--- Texto citado ---

P/1 – O que é uma pena.
R – Mas eu estou trabalhando nele, estou anotando. Já li todas as cartas, porque se elas tivessem sido escritas por uma outra pessoa, outro cidadão comum que não estivesse por dentro, olhe que, Henrique é irmão de um político que está atuando ainda na mesma época, e que sabe tudo. E tem dois fatos relevantes na história do Brasil que são analisados, claro, no local, no Rio Grande do Norte, de uma forma que não, coincidem em muitos pontos, mas com detalhes que não estão na história oficial, que são a Revolução de 30 e a Intentona Comunista. Todos os nomes estão lá e ele, por exemplo, quando chega a Revolução de 30, Henrique Castriciano analisa quase todos os interventores, fala das ações de quase todos os interventores e a coisa que muito me impressionou é que, qual foi o objetivo da Revolução de 30? Não foi derrubar as oligarquias que estavam mandando no Brasil desde o início da República? Mas no Rio Grande do Norte, essas oligarquias eram tão fortes, eram tão poderosas, que os interventores, aqueles que conseguiram fazer alguma coisa, só o fizeram, porque tiveram que se unir aos oligarcas. O Rio Grande do Norte é uma coisa impressionante. E para você ver, essas oligarquias, se antes eram oligarquias familiares, agora são as oligarquias de grupos, mas tem ainda muitos descendentes desses oligarcas que estão no poder.
P/1 – Para ir finalizando, que é uma pena, senão você vai perdendo o seu voo. Eu queria saber se você ainda escreve cartas e com quem você corresponde hoje?
R – Atualmente, porque com o advento do e-mail, as pessoas não querem mais escrever cartas, então, todos aderiram ao e-mail, eu pelo menos só tenho e-mail, eu não quero Facebook, não quero rede social, particularmente não me interessa, mas eu uso o e-mail. Agora correspondência postal, indo aos Correios para postar, somente para Cunha de Leiradella, que é um escritor português que durante mais de 50 anos morou no Brasil, mas que voltou agora a viver em Portugal. José Augusto Carvalho, professor, linguista, gramático, que mora no Espírito Santo, ele é mineiro, mas mora no Espírito Santo, em Vitória. Bernard Alleguede, o tradutor francês de Cascudo, que também por questões de vista, de olhos, deficiência visual, ele não usa e-mail, Alleguede na França, mora na França, ele mora em Charleville. O historiador Francisco de Vasconcelos, em Petrópolis no Rio de Janeiro e um amigo meu francês que apesar do e-mail ele gosta de receber cartas também, que é o professor Stefan Gonzalez, ele é professor da École Professionnelle de Métiers, em Mont-de-Marsan. Acho que só esses escrevem hoje pelos correios tradicionais.

---

Dê sequência à entrevista sobre a troca de cartas, começando logo depois da última fala.

--- Lista de dados ---

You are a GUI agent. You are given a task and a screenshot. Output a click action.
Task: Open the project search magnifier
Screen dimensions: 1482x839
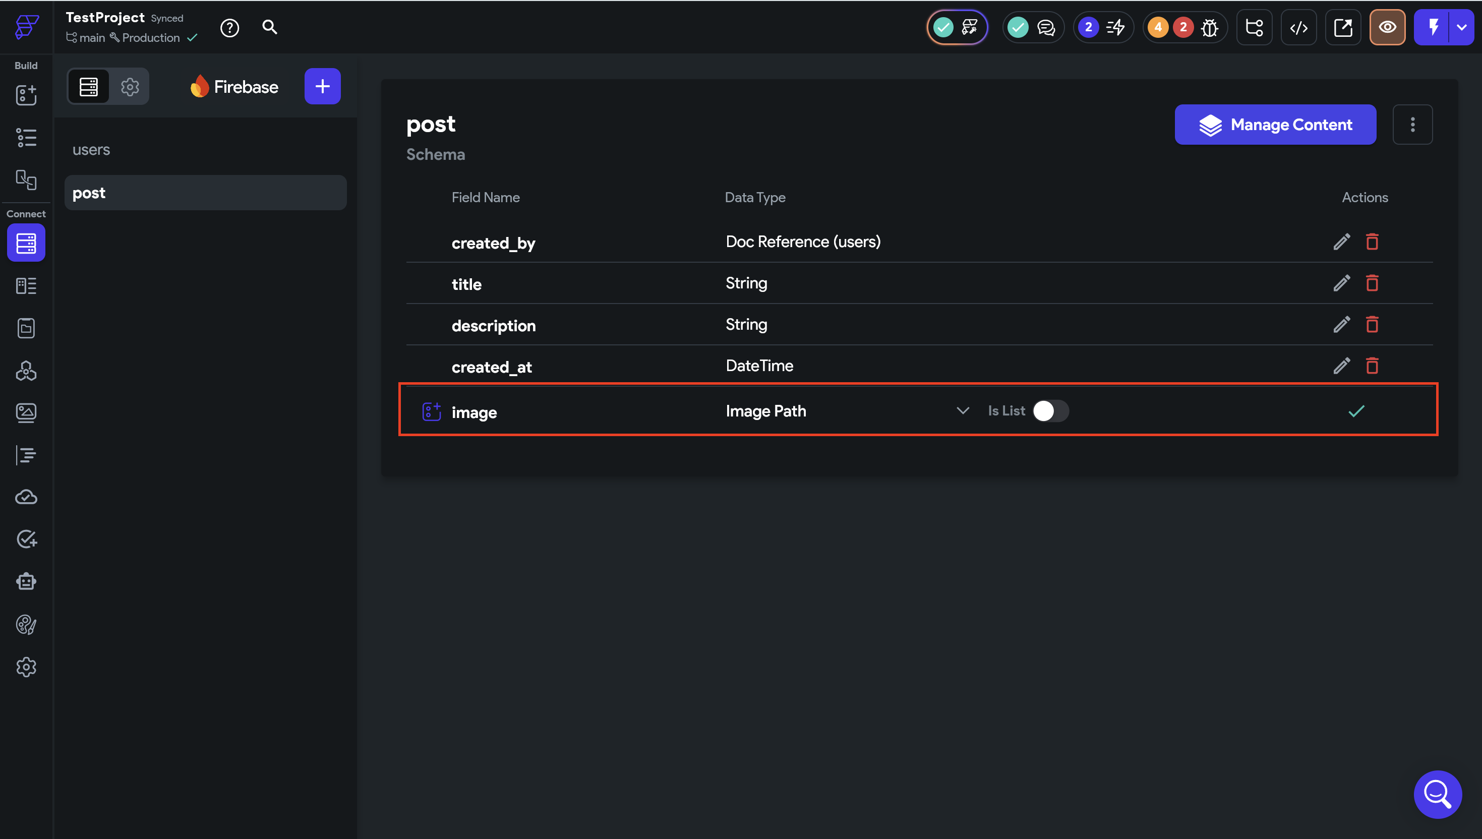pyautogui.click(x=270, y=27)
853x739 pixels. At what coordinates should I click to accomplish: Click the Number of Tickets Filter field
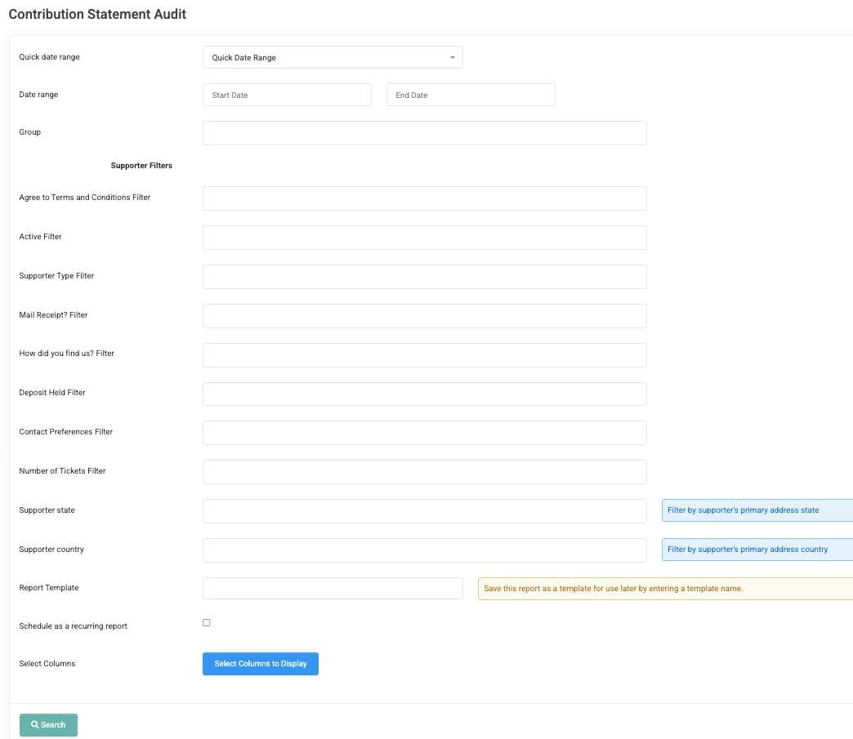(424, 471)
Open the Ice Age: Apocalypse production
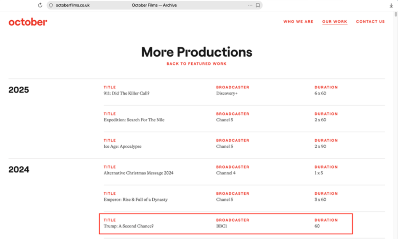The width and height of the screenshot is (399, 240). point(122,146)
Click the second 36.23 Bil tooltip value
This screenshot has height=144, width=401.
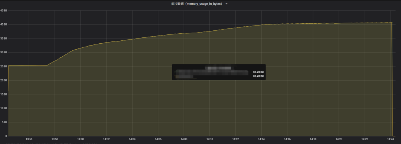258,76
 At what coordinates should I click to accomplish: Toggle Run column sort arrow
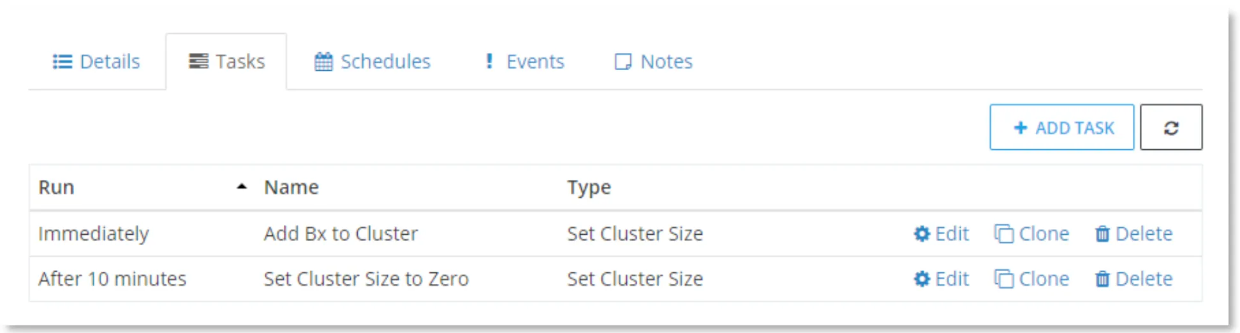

---

[Resposta do exercício]
P/1 – Me fala uma coisa, já para a gente ir finalizando. Você casou? Você teve esposa?
R – Não, não. Não casei, não sei se vou casar, mas eu gosto tanto da minha individualidade, de viver só, de dispor do meu tempo, que eu não sei como seria a minha vida tendo que dividir isso com uma pessoa todo o tempo, entendeu? Agora, tenho filhos por empréstimo, (risos) tenho os meus sobrinhos. Essa expressão eu li recentemente em Balzac, filhos por empréstimo.
P/1 – E o que é que você faz nas suas horas de lazer Roberto?
R – Leio e escrevo e vejo filmes. Eu leio muito e escrevo muito, embora eu não seja um escritor, mas eu todo dia eu escrevo, eu recebo mensagens, eu comento, eu escrevo. E atualmente estou nessa pesquisa com a correspondência de Henrique Castriciano e Tobias Monteiro.
P/1 – E você continua dando aula hoje?
R – Não, não.
P/1 – Não. Você já se aposentou?
R – Já sim.
P/1 – E você deu aula em que escola?
R – Eu dei inicialmente em cursos ginasial no começo, depois ensinei curso secundário, que na época ainda era colegial. Aí, depois do mestrado eu continuei ainda ensinando o ensino médio, mas aí já não era no Estado. Então, Escola Técnica Federal da Paraíba, que depois veio ser CEFET e hoje é o Instituto Federal, me aposentei lá.
P/1 – E me diz uma coisa, como é que os serviços como cartas, encomendas, Sedex ou telegramas marcaram a sua trajetória?
R – Olha, totalmente, porque essas pessoas que eu contatei, com quem eu tive, porque muito desses escritores, eu citei João Lira Filho porque foi a pessoa, assim, mais que tenha tido uma influência maior na minha vida, que é uma presença ainda constante pelos ensinamentos dele de vida, porque eu o já conheci velhinho, você que ele tinha 73 anos quando recebeu a minha primeira carta e quando ele morreu ele estava com 82. Mas outros tiveram importância e todos, ao seu modo, contribuíram para a minha formação cultural.
P/1 – E para finalizar, o que você acha de um projeto de resgatar história de cartas, de encomendas e outros serviços dos Correios, através da história de vida das pessoas?
R – Eu acho fundamental, até porque como a carta está praticamente em extinção. As pessoas escrevem muito hoje, se comunicam muito, mas não por esse meio, a carta. A carta daqui a pouco vai ser um objeto, assim, apenas de pesquisa, então, quanta gente hoje tem talvez 20 anos e até agora não escreveu um carta, já começou a escrever e-mail.
P/1 – Bom, para finalizar, como é que foi contar a sua história para a gente? Como é que foi contar a sua história para gente?
R – Olha, eu espero, para mim foi muito bom. Eu espero que para vocês não tenha sido cansativo, monótono e que eu não me tenha repetido e tenha falado o que vocês gostariam de ouvir. Isso é o que eu espero e que tenha alguma utilidade para o objetivo de vocês.
P/1 – Em nome do Museu da Pessoa, em nome dos Correios eu queria agradecer sua entrevista, muito obrigada.
R – Agradeço a vocês e fico muito grato também.